Hanmer and Kaikoura – these are areas synonymous with tourism and as such, make a big contribution to our economy. Kaikoura is an established tourist hub while Hanmer has long been a drawcard for both tourists and Christchurch city folk seeking a change of scenery close to home.
Very soon we will also see a new cycleway developed through the Hanmer region and St James Station is to be managed by DoC with concessionaires operating around the Waiau River and its tributaries. With tourism opportunities continuing to open up, areas such as Waiau and Hanmer will become bigger drawcards for urban people and tourists heading into the hinterland to enjoy the great outdoors.
With this increased tourism comes the need to provide improved facilities and services. Roads need upgrading to cater for increased numbers of vehicles including camper vans and buses. There will be a greater demand for adequate accommodation, emergency services, health services and policing. All these services need to be put in place and that means these tourist areas must be able to attract and retain the providers, ensuring they settle and stay within the community.
To adequately equip our emerging tourism areas with people we need the Department of Immigration to recognise the potential in people rather than just acknowledging qualifications where applicable to certain roles. Flexibility and some lateral thinking will be the key to success.

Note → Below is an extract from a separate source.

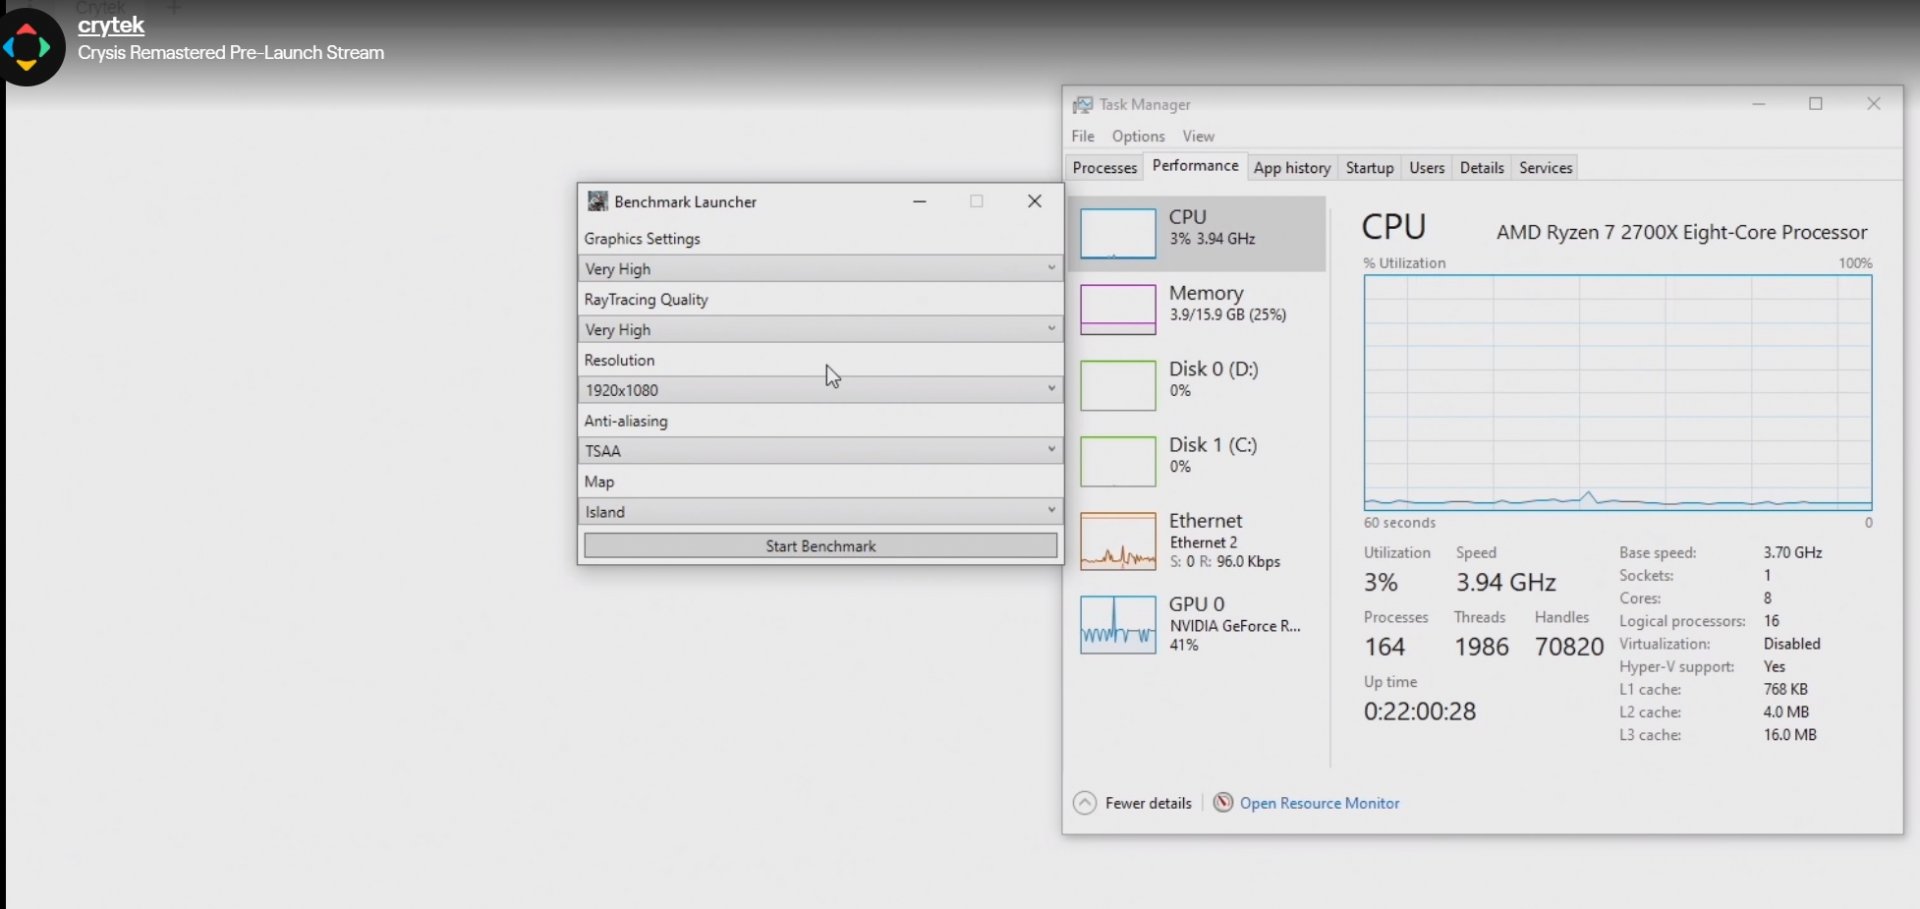Collapse to Fewer details view
Viewport: 1920px width, 909px height.
1131,802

At present we still see a continual flow of people into our cities because that is where the amenities are. Then, come holiday time, everyone heads to the hinterland and the sometimes inadequate services are literally overwhelmed.
Authorities can try to combat this shortfall in seasonal tourist areas by loading rates but I think the tourism arm at Hanmer Springs does a great job in the way it manages the success of the thermal pools and uses the profits to improve facilities – a good example of future-proofed management.
Kaikoura is not exempt from the challenges facing tourist areas – although a long established hub, it is still a relatively small community that is, at times, overwhelmed with visitors. There’s a huge boost to the local economy in the summer months but there are also problems caused by some sectors such as freedom campers – and when environmental and health concerns are involved there’s a need for good staff and excellent management within the appropriate authorities.
We are living is a changing economy – whereas beef, sheep and dairy production were once the mainstay of many areas, we are now seeing a shift towards tourism and more communities are becoming dependent on the tourism dollar.
Hanmer, Kaikoura, Waiau, the Molesworth, and Waipara – all places have cachet for tourists and New Zealand holidaymakers – so we need to ensure we have the people and facilities to do these places proud. This will take forward thinking and good planning, not only by local authorities but by central Government departments. Flexibility and lateral thinking – we need to turn these words into actions now.